Duplicate the data below without any changes, starting at the line that contains "Image resolution: width=849" and ending at the line that contains "Choose Edit Node".

## Start RECORDED DATA

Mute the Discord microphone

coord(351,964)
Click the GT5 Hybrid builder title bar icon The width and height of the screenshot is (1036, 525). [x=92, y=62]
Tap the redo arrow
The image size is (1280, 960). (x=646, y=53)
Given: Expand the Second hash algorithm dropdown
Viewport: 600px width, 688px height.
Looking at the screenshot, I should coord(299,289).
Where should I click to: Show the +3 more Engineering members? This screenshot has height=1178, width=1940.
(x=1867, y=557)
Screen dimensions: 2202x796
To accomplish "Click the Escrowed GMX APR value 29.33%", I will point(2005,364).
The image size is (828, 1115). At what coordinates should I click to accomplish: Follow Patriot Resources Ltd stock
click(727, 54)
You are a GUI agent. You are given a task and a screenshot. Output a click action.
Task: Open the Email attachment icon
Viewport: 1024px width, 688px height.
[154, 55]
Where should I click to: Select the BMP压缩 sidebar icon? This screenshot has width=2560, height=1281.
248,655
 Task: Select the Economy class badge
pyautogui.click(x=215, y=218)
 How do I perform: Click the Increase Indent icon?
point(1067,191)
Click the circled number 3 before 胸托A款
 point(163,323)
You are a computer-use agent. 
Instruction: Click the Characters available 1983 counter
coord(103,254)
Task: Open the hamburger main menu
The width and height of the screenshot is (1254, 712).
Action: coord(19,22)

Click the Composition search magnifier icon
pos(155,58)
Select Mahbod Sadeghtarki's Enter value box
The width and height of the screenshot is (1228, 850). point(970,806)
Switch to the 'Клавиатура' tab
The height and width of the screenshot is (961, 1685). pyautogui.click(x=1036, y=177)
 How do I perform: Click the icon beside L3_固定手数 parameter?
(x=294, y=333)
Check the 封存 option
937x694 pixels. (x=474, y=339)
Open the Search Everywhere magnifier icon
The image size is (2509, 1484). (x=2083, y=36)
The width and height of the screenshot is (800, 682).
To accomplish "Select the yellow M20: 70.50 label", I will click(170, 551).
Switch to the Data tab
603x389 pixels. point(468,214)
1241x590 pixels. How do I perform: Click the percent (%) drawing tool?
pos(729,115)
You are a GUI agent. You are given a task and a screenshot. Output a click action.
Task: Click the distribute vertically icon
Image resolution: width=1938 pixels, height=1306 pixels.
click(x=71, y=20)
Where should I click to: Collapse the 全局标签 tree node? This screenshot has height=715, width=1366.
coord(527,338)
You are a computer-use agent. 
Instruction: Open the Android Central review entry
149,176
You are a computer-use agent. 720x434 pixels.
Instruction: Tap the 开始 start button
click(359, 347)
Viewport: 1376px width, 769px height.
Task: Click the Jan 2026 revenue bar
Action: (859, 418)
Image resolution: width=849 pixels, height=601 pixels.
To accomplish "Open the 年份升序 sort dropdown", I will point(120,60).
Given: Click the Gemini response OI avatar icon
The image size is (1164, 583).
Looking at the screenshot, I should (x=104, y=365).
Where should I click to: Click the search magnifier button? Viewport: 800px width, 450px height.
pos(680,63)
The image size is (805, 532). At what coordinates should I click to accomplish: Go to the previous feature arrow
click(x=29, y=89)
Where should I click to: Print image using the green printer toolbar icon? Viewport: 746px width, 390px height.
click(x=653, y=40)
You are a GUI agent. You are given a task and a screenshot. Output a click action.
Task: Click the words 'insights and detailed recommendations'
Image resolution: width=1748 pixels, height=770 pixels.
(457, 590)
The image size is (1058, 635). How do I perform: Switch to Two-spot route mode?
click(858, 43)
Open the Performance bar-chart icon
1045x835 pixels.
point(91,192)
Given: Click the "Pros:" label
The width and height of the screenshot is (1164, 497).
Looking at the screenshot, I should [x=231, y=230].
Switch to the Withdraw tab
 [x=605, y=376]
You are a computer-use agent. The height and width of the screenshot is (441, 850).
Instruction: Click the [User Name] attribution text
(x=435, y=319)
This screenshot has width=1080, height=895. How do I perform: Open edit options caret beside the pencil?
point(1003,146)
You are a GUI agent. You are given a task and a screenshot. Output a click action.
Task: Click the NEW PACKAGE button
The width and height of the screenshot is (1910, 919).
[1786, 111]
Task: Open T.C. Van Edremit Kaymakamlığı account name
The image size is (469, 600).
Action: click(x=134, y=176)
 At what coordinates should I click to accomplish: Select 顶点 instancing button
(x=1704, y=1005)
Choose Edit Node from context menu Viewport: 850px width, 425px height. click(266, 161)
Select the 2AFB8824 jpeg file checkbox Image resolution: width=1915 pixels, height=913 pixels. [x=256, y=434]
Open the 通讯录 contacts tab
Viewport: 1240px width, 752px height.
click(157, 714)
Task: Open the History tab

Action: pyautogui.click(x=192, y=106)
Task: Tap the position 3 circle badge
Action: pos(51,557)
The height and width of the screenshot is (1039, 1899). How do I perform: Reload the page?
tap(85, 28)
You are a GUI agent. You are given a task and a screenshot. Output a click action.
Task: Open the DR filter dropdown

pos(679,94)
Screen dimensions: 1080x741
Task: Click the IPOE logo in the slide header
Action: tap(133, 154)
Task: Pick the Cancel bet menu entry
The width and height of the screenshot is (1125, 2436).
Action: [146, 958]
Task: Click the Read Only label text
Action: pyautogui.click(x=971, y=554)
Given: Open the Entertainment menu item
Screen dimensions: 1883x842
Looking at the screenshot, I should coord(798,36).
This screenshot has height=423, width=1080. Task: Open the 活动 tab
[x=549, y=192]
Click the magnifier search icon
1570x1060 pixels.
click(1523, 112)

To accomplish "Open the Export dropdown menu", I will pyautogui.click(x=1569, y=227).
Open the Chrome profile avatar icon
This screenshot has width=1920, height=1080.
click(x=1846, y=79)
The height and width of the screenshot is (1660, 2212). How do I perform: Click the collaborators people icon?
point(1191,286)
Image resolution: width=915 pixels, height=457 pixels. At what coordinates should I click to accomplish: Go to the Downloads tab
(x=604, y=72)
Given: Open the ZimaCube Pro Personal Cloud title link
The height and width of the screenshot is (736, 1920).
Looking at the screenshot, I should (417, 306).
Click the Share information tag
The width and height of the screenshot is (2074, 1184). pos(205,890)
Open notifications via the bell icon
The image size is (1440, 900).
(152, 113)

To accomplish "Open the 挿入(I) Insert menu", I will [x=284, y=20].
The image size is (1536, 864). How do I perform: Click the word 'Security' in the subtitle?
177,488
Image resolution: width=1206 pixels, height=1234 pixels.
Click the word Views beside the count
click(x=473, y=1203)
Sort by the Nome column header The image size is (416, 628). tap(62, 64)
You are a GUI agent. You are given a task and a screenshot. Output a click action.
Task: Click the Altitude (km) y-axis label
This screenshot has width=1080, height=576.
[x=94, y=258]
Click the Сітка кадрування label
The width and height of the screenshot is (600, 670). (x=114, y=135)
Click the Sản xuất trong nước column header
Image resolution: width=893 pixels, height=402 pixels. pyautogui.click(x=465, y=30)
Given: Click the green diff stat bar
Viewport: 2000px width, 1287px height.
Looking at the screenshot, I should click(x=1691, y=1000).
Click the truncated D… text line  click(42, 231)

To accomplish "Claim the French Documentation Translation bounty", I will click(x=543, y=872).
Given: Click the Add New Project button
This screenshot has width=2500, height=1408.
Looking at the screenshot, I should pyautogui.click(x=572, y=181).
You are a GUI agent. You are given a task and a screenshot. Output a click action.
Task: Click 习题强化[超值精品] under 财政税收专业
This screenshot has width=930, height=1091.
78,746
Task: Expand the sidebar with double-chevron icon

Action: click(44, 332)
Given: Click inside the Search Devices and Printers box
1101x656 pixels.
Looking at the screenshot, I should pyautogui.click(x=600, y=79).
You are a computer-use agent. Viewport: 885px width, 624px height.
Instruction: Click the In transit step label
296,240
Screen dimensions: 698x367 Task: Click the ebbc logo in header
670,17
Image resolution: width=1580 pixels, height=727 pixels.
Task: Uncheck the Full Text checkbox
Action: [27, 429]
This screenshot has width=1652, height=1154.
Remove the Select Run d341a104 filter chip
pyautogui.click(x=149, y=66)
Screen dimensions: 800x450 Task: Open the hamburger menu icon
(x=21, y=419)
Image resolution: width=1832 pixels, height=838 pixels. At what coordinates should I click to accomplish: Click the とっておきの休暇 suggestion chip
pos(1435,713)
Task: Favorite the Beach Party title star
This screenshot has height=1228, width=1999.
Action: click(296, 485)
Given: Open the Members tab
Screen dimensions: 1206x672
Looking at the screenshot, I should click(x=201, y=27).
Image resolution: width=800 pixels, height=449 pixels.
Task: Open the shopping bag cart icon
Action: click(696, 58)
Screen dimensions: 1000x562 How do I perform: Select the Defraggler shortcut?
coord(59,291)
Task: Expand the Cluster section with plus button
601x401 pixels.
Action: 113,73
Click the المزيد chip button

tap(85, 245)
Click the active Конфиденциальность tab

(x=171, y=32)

## End RECORDED DATA

**WRITTEN ANSWER**
Image resolution: width=849 pixels, height=601 pixels.
To accomplish "Open the 年份升序 sort dropdown", I will point(120,60).
Given: Click the Gemini response OI avatar icon
The image size is (1164, 583).
Looking at the screenshot, I should (x=104, y=365).
Where should I click to: Click the search magnifier button? Viewport: 800px width, 450px height.
pos(680,63)
The image size is (805, 532). At what coordinates should I click to accomplish: Go to the previous feature arrow
click(x=29, y=89)
Where should I click to: Print image using the green printer toolbar icon? Viewport: 746px width, 390px height.
click(x=653, y=40)
You are a GUI agent. You are given a task and a screenshot. Output a click action.
Task: Click the words 'insights and detailed recommendations'
Image resolution: width=1748 pixels, height=770 pixels.
(457, 590)
The image size is (1058, 635). How do I perform: Switch to Two-spot route mode?
click(858, 43)
Open the Performance bar-chart icon
1045x835 pixels.
point(91,192)
Given: Click the "Pros:" label
The width and height of the screenshot is (1164, 497).
Looking at the screenshot, I should [x=231, y=230].
Switch to the Withdraw tab
 [x=605, y=376]
You are a computer-use agent. The height and width of the screenshot is (441, 850).
Instruction: Click the [User Name] attribution text
(x=435, y=319)
This screenshot has width=1080, height=895. How do I perform: Open edit options caret beside the pencil?
point(1003,146)
You are a GUI agent. You are given a task and a screenshot. Output a click action.
Task: Click the NEW PACKAGE button
The width and height of the screenshot is (1910, 919).
[1786, 111]
Task: Open T.C. Van Edremit Kaymakamlığı account name
The image size is (469, 600).
Action: click(x=134, y=176)
 At what coordinates should I click to accomplish: Select 顶点 instancing button
(x=1704, y=1005)
Choose Edit Node from context menu Viewport: 850px width, 425px height. click(266, 161)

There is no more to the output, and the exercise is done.